= TEXT EXCERPT =
⟨

Compilation album by Various artists
- Released: 2010
- Recorded: 2009–2010
- Genres: Rock and roll, garage rock
- Labels: The Wind, Norton, Burger
- Producers: Rich Tupica, Billy Miller

= Daddy Rockin' Strong: A Tribute to Nolan Strong & the Diablos =

Daddy Rockin' Strong: A Tribute to Nolan Strong & the Diablos is tribute album recorded by various artists in celebration of singer Nolan Strong. The album was first released in a vinyl-only edition by The Wind Records and distributed by Norton Records. On January 21, 2013, Burger Records re-issued the compilation on cassette tape.

The record was compiled in memory of Strong, a Detroit-based R&B singer known for his high tenor voice that influenced a young Smokey Robinson. Strong, who signed to Fortune Records in 1954, was a sensation in R&B music before the creation of Motown Records. He is best known for his hit songs "The Wind" and "Mind Over Matter". He died in 1977 and is buried in Detroit. Because Fortune Records ceased operations in the mid-1980s, Strong's music has remained out of print since then.

⟩

= SUPPLIED RECORDS =
⟨

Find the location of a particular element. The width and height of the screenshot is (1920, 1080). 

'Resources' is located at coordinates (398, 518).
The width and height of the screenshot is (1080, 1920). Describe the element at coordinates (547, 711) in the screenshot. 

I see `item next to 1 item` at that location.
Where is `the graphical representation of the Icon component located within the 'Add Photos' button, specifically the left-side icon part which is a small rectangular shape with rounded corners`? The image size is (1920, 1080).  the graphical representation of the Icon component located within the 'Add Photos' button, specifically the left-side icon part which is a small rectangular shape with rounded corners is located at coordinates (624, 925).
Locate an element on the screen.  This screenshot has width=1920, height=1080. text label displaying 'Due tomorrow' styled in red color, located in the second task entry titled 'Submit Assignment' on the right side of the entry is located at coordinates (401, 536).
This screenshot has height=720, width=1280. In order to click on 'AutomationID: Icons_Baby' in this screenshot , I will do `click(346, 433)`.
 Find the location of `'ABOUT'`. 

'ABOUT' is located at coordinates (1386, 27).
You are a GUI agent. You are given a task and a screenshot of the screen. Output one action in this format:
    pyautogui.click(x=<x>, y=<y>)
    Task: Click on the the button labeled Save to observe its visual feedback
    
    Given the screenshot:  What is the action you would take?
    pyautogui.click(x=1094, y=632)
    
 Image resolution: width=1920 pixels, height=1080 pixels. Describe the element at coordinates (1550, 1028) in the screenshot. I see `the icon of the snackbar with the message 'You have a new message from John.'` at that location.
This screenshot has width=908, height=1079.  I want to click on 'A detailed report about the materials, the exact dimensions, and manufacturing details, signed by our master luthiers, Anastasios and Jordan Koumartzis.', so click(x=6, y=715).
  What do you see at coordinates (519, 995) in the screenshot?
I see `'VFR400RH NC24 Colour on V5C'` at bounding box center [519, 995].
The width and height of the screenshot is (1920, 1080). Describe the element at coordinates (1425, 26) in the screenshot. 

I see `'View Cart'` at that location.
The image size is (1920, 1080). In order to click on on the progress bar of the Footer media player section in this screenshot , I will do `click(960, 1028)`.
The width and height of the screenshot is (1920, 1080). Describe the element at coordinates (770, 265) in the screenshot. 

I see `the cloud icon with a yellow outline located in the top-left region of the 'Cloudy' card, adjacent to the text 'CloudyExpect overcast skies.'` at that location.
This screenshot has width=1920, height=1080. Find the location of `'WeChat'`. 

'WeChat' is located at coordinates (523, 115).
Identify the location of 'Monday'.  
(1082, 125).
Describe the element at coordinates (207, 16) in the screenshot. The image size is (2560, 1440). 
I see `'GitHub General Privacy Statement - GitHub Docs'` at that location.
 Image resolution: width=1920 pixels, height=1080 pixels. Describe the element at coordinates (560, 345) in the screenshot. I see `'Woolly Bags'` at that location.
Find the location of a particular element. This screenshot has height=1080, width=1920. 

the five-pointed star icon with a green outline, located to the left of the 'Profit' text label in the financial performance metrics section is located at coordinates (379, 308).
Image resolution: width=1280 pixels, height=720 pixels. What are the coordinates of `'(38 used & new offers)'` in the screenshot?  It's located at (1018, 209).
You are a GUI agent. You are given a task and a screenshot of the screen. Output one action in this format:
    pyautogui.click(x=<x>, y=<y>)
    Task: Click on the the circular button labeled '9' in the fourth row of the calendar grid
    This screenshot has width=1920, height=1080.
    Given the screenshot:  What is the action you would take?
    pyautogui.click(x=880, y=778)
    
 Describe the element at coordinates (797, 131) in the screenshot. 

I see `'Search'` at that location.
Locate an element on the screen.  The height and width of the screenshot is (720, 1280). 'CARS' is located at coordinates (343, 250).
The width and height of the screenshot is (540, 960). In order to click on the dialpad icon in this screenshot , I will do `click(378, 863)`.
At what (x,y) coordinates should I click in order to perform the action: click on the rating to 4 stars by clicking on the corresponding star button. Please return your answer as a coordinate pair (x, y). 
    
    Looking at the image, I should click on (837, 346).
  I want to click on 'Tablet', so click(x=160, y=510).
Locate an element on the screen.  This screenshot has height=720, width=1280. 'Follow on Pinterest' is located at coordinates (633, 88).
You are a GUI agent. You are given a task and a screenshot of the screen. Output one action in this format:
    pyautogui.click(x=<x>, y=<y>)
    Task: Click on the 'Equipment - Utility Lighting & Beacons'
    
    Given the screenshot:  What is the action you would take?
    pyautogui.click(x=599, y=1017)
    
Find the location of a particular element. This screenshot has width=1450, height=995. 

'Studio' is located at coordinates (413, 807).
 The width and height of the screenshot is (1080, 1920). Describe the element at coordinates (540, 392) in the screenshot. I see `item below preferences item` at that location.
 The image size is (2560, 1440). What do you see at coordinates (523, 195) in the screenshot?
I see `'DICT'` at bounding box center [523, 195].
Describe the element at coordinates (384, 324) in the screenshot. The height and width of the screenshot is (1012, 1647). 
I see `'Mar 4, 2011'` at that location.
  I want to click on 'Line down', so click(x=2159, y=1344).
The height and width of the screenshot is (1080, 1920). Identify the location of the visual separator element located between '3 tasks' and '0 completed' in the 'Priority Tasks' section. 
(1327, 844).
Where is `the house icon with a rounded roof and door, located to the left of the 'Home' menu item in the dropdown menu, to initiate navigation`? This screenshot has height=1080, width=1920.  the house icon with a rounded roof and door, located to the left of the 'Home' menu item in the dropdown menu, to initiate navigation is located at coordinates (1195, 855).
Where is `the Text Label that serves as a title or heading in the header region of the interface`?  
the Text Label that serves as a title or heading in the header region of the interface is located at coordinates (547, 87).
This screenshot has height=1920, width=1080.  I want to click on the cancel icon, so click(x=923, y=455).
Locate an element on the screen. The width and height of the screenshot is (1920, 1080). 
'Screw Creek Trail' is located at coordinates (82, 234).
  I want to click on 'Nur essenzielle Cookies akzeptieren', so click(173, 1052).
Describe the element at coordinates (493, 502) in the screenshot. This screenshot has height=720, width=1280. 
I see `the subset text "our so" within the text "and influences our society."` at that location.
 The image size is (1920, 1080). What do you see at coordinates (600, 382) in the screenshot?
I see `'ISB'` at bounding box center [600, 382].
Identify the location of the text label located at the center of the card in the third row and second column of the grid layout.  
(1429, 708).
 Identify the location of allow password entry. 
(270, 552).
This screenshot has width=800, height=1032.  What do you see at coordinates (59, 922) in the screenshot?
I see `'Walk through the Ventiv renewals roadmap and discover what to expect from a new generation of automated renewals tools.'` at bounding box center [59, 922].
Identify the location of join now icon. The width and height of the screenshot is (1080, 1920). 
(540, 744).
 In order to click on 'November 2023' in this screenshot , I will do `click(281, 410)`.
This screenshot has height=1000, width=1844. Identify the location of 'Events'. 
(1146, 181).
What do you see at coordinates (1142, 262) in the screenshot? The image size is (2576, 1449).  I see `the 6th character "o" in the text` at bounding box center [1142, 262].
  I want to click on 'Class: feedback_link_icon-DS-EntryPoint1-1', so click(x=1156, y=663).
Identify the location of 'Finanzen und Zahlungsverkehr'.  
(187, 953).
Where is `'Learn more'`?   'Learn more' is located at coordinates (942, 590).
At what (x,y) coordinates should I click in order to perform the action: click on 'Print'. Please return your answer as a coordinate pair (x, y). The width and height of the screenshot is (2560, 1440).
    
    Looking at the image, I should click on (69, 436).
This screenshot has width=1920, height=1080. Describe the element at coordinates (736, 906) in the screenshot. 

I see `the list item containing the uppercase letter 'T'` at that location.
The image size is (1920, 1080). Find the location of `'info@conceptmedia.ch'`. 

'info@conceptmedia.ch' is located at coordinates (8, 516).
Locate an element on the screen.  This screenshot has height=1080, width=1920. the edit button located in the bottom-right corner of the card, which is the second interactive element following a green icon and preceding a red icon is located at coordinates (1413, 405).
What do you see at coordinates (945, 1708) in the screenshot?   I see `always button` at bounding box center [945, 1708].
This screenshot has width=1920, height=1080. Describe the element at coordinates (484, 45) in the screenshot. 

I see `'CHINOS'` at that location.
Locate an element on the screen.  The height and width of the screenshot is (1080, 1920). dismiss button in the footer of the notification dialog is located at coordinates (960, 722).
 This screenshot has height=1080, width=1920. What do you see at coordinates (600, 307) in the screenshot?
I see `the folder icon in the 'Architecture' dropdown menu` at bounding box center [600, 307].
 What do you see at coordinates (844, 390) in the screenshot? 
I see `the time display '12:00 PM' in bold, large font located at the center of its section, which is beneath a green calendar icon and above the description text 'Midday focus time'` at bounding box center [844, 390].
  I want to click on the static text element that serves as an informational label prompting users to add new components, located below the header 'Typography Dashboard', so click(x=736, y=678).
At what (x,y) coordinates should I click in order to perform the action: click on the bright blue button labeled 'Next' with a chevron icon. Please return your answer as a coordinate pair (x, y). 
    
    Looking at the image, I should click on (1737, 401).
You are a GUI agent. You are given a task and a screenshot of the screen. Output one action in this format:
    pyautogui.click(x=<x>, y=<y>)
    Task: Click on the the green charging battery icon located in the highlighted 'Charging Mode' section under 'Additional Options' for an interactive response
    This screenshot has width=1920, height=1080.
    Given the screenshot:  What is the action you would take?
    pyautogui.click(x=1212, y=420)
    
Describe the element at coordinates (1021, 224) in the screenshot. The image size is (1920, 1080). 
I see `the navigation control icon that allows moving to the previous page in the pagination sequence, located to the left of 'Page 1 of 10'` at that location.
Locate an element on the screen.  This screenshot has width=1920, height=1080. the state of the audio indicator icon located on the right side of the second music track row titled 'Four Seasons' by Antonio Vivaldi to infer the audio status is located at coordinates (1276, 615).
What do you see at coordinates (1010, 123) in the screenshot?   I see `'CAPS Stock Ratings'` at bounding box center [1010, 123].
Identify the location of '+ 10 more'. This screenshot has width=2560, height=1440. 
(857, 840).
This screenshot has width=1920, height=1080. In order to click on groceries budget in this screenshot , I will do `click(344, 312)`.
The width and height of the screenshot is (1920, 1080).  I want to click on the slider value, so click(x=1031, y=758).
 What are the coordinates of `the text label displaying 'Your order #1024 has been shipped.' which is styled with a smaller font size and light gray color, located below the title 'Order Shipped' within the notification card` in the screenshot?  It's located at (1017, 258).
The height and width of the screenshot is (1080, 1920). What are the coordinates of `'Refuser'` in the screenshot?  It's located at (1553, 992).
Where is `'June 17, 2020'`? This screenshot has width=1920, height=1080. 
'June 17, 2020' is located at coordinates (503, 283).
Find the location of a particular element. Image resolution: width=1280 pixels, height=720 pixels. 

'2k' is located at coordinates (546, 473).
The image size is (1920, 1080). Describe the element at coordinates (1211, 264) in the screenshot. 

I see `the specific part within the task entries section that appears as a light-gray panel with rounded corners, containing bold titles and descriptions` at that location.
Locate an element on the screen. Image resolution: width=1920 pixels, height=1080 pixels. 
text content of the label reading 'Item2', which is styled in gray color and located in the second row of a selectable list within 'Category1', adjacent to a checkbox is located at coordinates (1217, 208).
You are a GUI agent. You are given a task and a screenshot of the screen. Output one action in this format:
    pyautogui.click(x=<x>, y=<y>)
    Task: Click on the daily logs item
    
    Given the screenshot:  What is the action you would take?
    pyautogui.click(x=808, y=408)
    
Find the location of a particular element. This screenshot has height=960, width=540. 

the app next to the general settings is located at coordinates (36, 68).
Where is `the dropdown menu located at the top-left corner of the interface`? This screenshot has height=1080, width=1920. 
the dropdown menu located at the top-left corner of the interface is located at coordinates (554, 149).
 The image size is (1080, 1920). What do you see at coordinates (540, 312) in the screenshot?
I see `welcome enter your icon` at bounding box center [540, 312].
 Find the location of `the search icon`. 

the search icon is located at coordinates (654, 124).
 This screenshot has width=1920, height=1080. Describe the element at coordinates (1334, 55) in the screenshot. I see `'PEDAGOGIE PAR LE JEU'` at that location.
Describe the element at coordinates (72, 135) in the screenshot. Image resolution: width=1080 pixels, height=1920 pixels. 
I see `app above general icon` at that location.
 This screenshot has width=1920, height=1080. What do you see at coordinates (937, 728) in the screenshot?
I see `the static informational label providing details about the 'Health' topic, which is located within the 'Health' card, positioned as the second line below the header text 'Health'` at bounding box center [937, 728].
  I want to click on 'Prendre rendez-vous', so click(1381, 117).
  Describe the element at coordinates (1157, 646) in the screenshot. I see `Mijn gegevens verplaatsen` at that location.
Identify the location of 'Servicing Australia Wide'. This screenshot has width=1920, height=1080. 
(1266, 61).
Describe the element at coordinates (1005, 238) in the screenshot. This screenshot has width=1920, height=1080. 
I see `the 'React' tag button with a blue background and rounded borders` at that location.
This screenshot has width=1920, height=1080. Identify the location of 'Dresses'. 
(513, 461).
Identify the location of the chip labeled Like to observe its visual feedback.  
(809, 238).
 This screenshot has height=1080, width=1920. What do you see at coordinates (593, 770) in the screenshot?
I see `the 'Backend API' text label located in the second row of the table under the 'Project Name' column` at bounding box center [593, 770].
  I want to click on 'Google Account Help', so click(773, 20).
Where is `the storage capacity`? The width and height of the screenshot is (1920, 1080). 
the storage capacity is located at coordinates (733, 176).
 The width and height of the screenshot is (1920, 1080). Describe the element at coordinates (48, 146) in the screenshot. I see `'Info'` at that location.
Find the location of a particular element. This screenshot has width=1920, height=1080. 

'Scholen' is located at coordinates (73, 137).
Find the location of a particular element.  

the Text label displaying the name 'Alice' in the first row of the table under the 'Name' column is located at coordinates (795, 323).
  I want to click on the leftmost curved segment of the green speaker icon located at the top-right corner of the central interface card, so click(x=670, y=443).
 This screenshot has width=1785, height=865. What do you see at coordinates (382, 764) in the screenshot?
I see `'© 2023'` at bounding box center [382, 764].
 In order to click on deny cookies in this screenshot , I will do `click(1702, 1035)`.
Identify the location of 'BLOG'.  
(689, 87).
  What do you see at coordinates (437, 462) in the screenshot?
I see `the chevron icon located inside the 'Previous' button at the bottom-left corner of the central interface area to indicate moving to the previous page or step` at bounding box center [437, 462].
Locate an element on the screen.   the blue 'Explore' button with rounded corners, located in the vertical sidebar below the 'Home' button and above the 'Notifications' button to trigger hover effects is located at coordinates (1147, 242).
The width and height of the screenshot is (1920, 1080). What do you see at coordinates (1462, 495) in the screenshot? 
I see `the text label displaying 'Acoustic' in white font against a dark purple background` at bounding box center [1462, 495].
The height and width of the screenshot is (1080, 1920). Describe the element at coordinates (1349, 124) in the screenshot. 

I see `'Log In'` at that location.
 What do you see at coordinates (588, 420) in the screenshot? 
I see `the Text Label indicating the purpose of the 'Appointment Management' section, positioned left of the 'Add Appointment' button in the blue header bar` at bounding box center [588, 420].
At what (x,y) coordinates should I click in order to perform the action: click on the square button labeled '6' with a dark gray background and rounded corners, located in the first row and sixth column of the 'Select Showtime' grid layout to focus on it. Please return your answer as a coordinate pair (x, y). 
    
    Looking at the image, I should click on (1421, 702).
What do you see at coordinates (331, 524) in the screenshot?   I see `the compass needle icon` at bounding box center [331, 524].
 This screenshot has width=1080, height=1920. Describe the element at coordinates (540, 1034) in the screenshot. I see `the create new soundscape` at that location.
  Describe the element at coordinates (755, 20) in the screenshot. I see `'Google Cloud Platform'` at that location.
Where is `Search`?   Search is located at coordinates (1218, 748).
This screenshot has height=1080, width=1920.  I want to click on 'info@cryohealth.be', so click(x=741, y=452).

⟩

= TO DO =
• A. Using the text about the Nolan Strong tribute album, decide whether each statement agrees with it. Answer yes or no, and quote the deciding words. (i) Burger Records re-issued the compilation on cassette tape. (ii) Strong signed to Motown Records in 1954. (iii) The album was first released on CD.
• B. In the rows, rewrite the stretch from the line containing "on the bright" through the line containing "Looking at the image, I should click on (1737, 401)." as a JSON list of strings, one string per line, with blank lines left out.

= RESPONSE LIST =
• A.
(i) Yes: "On January 21, 2013, Burger Records re-issued the compilation on cassette tape."
(ii) No: "Strong, who signed to Fortune Records in 1954"
(iii) No: "The album was first released in a vinyl-only edition by The Wind Records"

• B.
[
  "At what (x,y) coordinates should I click in order to perform the action: click on the bright blue button labeled 'Next' with a chevron icon. Please return your answer as a coordinate pair (x, y). ",
  "    Looking at the image, I should click on (1737, 401)."
]